(Rows):

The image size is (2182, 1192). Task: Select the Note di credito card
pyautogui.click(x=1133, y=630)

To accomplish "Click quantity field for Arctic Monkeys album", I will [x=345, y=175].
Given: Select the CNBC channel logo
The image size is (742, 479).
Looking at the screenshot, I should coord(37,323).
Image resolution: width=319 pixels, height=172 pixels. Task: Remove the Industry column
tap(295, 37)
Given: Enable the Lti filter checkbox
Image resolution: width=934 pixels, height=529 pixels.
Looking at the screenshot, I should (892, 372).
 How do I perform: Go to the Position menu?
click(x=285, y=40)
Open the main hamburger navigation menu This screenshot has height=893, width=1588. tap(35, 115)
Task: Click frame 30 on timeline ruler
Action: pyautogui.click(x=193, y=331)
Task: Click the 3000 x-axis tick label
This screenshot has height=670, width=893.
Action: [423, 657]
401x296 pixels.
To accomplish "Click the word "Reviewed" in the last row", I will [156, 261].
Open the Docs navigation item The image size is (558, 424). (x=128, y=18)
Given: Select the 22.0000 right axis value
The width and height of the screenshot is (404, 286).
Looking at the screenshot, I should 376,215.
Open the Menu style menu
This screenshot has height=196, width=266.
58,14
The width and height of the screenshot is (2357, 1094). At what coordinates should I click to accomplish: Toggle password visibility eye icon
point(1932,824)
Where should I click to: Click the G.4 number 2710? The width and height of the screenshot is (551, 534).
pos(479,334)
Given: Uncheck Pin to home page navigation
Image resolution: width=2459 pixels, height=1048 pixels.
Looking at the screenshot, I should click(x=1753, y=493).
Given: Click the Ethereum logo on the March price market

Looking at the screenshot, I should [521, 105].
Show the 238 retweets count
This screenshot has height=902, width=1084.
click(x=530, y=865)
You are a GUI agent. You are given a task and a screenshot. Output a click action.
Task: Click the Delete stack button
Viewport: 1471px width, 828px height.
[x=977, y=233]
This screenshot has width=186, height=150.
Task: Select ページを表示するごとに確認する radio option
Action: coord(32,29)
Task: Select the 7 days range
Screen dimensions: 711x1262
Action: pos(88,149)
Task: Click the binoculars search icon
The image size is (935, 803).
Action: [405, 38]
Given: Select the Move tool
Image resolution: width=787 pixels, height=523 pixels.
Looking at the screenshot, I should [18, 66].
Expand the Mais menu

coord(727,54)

(Task details): Show each line of the data above that contains the string "resolution", matching case exactly.

(Correct answer):
Image resolution: width=319 pixels, height=172 pixels. Task: Remove the Industry column
Image resolution: width=934 pixels, height=529 pixels.
Image resolution: width=2459 pixels, height=1048 pixels.
Image resolution: width=787 pixels, height=523 pixels.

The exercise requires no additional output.